#### Selected text:

A total of 364/428 (85%) TB cases from 16 countries (Argentina, Australia, Belarus, Belgium, Greece, India, Italy, the Netherlands, Peru, Portugal, South Africa, Russian Federation, Spain, Sweden, and the United Kingdom) were admitted to hospital: the final anti-TB treatment outcome was reported for 224/368, with 144/368 still on treatment, while no information on hospitalization was available for 60 (14%). The proportion of patients admitted to hospital with a final outcome was: 5/224 (11%) for MDR-TB, 68/224 (65%) for pre XDR-TB, and 111/224 (24%) for XDR-TB. The proportions of admission for those still on treatment were: 31/144 (21.5%) for MDR-TB, 44/144 (30.5%) for pre XDR-TB and 69/144 (47.9%) for XDR-TB.

The median (IQR) LOS was 178.5 (93.5–302.5) days for patients who completed their treatment and 180 (91–217) days for those still on therapy.

In this study, countries from different settings had different rules/practices on TB patients’ admission and discharge. Furthermore, as the study described the early phase of bedaquilne use, a possible bias related to increased hospital admissions due to uncomplete understanding on adverse events severity cannot be excluded.

Global TB and COVID-19 project (2020, interim analysis)26

At an interim analysis (preliminary data, unpublished) on the first 381 patients, 222 (58%) were hospitalized for TB (46/222 with final anti-TB treatment outcome and 176/222 still on treatment), 118 (31%) were not hospitalized, and 41 (11%) with unavailable data.

Importantly, 141 (37%) patients were admitted for concomitant TB and COVID-19. More information on hospital admissions will be possible when the global dataset, in its final format, will be analyzed.

The median (IQR) LOS for TB patients with a final treatment outcome was 29 (10.8–36.5) days, lower than that for patients still on treatment (47, 13.5–106.5 days).

[Stored data]
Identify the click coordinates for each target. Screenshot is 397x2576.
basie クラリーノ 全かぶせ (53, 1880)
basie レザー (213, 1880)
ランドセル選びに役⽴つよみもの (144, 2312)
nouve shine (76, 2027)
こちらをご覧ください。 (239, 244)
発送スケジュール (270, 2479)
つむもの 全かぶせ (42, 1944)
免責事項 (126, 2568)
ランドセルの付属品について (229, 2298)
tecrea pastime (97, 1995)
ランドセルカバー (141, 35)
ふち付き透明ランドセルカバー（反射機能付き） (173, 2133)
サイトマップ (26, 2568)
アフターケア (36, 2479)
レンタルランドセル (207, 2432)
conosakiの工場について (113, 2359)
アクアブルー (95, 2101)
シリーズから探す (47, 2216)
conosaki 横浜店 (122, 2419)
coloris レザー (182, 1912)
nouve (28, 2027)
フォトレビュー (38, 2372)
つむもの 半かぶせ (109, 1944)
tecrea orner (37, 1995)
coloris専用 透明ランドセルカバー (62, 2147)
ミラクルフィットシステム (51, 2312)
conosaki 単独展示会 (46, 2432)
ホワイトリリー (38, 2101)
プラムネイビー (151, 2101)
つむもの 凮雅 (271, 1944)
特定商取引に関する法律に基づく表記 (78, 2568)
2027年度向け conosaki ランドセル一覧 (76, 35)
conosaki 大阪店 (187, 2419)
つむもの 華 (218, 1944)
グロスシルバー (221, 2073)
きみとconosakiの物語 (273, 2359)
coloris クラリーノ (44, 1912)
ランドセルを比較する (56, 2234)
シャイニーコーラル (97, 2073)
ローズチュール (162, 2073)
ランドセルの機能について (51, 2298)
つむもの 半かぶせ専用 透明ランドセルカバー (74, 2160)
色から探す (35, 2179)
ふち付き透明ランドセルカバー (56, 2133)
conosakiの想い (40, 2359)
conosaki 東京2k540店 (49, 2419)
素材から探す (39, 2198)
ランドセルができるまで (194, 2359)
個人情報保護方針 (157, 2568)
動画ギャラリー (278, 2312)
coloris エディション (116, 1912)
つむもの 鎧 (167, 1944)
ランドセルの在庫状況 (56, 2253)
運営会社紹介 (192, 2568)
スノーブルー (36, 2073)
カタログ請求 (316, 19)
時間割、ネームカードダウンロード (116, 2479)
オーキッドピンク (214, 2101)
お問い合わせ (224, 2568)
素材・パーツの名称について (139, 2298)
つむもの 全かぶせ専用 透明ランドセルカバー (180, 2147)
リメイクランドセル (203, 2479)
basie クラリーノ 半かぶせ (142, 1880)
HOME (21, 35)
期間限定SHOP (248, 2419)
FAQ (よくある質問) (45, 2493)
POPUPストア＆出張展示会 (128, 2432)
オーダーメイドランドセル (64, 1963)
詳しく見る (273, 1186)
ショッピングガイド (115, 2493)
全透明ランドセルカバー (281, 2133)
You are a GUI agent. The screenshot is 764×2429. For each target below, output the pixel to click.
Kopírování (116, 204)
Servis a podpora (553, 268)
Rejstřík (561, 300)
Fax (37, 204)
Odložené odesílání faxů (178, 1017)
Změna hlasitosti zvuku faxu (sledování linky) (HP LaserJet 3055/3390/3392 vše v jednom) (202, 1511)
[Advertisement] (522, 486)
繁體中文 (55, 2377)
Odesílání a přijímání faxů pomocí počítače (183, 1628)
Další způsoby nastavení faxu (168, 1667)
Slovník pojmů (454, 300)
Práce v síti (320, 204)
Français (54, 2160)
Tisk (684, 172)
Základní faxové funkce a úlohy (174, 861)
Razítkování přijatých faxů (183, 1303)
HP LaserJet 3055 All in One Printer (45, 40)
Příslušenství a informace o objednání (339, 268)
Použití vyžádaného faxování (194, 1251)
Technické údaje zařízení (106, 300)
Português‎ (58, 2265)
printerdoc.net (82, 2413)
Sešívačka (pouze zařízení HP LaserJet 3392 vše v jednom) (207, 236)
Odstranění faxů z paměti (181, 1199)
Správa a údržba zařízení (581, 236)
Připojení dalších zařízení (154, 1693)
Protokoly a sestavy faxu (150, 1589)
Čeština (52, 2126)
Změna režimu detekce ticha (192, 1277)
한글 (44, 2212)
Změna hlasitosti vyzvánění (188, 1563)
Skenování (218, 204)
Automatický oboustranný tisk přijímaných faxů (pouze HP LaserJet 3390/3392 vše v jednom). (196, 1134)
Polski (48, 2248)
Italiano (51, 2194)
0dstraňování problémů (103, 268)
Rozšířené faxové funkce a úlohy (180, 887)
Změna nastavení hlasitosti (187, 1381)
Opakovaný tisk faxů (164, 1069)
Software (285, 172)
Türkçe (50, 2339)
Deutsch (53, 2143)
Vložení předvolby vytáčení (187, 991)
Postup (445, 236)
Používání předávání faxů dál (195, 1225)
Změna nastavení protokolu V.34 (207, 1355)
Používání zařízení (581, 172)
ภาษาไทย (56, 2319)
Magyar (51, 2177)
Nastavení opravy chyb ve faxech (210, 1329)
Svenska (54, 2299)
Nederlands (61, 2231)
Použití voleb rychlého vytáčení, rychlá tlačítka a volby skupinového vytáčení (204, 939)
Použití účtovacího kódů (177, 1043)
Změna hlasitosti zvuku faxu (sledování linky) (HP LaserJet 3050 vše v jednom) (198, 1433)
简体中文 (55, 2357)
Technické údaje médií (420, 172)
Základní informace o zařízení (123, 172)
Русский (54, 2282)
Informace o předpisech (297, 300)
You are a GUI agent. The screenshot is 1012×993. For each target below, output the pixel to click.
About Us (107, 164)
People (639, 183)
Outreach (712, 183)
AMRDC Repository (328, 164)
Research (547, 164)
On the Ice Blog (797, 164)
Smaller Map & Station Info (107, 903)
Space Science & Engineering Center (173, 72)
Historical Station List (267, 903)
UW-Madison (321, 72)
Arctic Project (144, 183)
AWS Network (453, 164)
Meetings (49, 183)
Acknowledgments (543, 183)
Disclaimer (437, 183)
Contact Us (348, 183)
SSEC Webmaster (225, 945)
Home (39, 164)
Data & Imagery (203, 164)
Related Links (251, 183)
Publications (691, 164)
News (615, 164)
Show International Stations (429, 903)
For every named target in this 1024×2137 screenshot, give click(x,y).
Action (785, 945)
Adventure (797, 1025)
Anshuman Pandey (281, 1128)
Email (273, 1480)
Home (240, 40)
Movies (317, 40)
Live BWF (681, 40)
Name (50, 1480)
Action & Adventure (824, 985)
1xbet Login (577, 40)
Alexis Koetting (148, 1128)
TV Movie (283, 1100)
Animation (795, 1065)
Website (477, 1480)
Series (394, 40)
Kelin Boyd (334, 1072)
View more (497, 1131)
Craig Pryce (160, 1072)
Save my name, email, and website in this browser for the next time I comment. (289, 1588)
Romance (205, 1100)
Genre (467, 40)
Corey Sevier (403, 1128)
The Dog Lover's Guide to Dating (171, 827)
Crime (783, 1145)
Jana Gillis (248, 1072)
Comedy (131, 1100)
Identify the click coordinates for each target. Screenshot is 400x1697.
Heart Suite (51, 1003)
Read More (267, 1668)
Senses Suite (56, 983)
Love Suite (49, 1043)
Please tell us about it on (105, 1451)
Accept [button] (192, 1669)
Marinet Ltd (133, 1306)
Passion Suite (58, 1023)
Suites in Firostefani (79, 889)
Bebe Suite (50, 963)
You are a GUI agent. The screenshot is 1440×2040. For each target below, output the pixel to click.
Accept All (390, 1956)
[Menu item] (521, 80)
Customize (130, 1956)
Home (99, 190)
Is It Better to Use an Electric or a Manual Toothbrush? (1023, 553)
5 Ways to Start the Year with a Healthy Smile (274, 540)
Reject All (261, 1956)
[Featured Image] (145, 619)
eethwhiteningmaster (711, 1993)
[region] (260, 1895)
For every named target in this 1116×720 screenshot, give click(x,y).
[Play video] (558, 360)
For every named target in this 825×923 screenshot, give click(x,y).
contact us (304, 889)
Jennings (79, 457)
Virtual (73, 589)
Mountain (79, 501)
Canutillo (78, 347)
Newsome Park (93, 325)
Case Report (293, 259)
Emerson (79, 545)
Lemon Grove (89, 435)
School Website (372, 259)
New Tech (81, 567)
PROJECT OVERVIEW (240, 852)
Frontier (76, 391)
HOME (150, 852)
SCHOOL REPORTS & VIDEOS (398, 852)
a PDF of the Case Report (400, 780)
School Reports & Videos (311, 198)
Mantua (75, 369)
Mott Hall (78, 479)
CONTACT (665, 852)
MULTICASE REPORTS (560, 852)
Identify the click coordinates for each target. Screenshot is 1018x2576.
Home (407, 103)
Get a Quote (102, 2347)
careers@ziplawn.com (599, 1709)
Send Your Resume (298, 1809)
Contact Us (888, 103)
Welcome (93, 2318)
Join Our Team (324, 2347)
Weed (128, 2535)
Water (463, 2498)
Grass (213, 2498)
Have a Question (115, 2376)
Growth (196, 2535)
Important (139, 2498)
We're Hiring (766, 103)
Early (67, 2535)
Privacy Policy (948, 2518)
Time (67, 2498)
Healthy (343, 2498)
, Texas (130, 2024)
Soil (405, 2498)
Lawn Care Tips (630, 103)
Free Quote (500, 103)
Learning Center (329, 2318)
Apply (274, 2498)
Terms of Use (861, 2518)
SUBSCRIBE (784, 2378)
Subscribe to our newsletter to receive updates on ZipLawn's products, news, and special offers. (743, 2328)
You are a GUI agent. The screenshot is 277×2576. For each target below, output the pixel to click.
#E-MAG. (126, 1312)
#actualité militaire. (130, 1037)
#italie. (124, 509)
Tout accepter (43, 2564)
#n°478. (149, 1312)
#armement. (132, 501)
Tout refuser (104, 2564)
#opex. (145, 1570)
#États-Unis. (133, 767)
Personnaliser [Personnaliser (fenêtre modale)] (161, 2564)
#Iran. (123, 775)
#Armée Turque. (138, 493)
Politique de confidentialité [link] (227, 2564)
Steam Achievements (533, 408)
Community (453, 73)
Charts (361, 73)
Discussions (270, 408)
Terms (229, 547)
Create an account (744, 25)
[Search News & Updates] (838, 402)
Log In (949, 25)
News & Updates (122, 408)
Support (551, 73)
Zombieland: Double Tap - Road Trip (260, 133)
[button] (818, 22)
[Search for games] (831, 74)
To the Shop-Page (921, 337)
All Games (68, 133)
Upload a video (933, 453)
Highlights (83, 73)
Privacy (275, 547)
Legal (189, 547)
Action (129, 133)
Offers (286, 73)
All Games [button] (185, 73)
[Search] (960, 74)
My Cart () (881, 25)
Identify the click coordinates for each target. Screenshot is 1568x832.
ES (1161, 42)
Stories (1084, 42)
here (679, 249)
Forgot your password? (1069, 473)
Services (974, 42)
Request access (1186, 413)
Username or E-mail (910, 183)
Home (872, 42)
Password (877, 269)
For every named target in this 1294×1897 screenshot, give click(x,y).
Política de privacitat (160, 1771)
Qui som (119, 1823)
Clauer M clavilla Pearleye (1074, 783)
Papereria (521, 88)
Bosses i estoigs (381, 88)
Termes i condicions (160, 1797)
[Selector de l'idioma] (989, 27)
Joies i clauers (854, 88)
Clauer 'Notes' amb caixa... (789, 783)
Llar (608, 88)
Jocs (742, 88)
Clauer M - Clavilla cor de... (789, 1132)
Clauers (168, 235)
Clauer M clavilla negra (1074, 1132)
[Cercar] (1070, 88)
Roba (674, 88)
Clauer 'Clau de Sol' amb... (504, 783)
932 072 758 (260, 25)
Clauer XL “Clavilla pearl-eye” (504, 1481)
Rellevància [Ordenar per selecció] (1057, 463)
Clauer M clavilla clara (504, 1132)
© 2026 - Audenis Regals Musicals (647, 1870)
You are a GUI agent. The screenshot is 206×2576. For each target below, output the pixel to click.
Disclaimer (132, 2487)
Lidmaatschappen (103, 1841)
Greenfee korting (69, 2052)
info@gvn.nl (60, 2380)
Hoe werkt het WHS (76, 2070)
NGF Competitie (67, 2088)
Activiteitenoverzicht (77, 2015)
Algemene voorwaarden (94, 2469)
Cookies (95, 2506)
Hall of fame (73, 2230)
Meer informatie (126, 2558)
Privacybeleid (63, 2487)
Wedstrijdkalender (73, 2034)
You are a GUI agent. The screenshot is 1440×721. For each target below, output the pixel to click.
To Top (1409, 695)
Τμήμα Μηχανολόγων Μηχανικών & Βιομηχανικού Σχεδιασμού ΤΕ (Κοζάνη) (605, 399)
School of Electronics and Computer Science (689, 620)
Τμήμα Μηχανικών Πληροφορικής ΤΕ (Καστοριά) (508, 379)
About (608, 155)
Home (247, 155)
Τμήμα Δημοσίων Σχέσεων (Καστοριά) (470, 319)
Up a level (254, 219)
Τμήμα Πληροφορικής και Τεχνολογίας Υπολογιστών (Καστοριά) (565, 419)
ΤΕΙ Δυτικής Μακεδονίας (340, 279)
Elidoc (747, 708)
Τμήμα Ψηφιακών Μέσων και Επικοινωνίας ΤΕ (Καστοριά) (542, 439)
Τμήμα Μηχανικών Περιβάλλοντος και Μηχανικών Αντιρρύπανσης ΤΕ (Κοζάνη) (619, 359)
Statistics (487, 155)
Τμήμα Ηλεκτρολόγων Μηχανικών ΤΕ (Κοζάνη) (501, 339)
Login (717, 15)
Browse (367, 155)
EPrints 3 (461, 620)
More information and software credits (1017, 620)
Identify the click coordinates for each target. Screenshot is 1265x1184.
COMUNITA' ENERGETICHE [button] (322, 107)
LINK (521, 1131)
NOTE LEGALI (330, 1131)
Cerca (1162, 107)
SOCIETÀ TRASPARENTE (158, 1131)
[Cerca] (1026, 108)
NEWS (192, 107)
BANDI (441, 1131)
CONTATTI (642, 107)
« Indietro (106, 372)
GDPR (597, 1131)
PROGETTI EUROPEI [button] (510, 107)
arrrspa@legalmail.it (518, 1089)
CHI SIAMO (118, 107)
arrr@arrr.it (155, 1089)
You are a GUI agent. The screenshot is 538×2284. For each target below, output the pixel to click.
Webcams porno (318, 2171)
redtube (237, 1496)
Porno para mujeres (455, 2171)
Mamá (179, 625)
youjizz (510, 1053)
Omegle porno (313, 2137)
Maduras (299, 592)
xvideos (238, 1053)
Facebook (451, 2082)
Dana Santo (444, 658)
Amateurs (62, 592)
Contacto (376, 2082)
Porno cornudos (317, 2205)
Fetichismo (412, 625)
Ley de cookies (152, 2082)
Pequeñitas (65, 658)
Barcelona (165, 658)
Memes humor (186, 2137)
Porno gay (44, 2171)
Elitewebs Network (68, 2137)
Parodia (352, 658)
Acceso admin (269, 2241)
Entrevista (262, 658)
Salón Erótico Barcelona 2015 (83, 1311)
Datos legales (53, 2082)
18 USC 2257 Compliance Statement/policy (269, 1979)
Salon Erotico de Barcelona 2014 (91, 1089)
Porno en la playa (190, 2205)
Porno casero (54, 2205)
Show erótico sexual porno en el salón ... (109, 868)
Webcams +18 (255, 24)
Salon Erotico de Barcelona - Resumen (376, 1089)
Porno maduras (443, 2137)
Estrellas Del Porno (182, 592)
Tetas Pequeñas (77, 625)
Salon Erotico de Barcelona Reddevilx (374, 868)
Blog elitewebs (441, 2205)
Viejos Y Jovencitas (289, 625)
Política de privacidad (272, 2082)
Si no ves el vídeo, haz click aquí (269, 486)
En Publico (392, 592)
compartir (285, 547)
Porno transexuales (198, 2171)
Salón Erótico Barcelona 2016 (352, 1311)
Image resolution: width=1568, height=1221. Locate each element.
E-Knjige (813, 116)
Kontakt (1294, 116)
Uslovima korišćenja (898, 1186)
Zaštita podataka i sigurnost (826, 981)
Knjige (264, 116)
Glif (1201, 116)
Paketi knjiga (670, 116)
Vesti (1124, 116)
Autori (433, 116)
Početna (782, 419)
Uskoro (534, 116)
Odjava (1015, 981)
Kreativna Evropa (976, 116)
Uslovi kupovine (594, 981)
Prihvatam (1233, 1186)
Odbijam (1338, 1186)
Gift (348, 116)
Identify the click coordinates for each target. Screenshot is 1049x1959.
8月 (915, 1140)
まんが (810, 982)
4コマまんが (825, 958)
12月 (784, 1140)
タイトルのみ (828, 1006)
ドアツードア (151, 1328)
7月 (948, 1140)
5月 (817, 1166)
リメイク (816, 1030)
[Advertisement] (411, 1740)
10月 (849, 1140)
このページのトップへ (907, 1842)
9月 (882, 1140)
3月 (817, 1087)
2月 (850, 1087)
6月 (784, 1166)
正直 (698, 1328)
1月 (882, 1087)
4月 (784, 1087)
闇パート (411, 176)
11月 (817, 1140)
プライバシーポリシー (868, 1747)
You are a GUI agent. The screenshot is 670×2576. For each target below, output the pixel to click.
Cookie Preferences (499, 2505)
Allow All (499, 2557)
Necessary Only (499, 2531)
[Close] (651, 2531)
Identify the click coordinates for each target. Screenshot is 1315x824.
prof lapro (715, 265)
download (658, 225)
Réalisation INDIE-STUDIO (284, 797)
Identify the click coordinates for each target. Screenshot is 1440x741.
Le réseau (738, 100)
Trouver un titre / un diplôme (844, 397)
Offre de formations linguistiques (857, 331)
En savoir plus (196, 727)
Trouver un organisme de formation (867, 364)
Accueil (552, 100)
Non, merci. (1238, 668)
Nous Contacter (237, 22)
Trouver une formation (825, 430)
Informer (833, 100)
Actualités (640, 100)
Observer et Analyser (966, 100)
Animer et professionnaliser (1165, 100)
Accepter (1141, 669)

#### Exercises to complete:
a - Decide whether each statement below agrees with the TB hospitalization text. Answer yes or no for each, and quote the deciding words. (i) In the Global TB and COVID-19 project's interim analysis, 118 patients were not hospitalized. (ii) The interim analysis data had already been published. (iii) In the interim analysis, TB patients with a final treatment outcome had a longer median LOS than those still on treatment.
b - According to the TB hospitalization text, why can a bias toward increased hospital admissions not be excluded in the bedaquiline study?
c - Write the next part of the TB hospitalization text, starting after its final sentence.

#### Expected results:
a -
(i) Yes: "118 (31%) were not hospitalized"
(ii) No: "preliminary data, unpublished"
(iii) No: "29 (10.8–36.5) days, lower than that for patients still on treatment (47, 13.5–106.5 days)"

b - The study described the early phase of bedaquiline use, when understanding of how severe its adverse events could be was still incomplete. That uncertainty may have led to more hospital admissions.

c -
Relevant experiences from the literature in Africa, America and Europe

Africa

A cost analysis performed in South Africa31 clearly demonstrated that significant savings can be obtained by reducing the LOS of MDR-TB cases. A decentralised model of TB care improves case detection and treatment initiation rates, ensuring treatment outcomes comparable to those seen in centralised specialist centre.32 Adoption of decentralised treatment in South Africa may reduce the overall costs for the national TB programme by 15–18%.31, 33

Hospital admission could be limited to patients facing treatment-related issues (such as life-threatening conditions, drug adverse events, failure, need to use injectable medicines or other treatment measures not manageable outside the hospital), which might more frequently occur in patients with XDR- than with MDR-TB (although XDR-TB does not per se contraindicate the possibility of home management).31 Adequate referral system from primary healthcare to specialised services is needed to maintain a continuum of care.

Children are often admitted to hospital for diagnostic reasons, but long-term admission is mainly because of disease severity, including TB meningitis, TB/HIV co-infection and drug-resistant TB, social circumstances or a combination of disease severity and social circumstances.34

TB meningitis, the most devastating form of TB in children, is often treated in hospital. A study in Cape Town, South Africa showed huge cost savings and improved family interaction with effective home-based treatment with good follow-up in children deemed clinically and socially suitable for home-based TB meningitis treatment.35

America

In Montreal, Canada, a study evaluated LOS temporal trends for patients with pulmonary TB between 1993 and 2007.36 The median LOS was 17.0 days, with positive sputum-smear cases showing a longer hospital stay (≥14 days) in comparison with those without (OR = 1.90; 95% CI: 1.34–2.70). Furthermore, older age (≥50 VS. 18–49 years) was associated with longer LOS (OR = 1.66; 95% CI: 1.15–2.40). A LOS ≥ 14 days was consistent with the minimum length recommended by national guidelines but further evidence was needed to evaluate the impact of hospital admission in reducing the community risk of Mycobacterium tuberculosis transmission.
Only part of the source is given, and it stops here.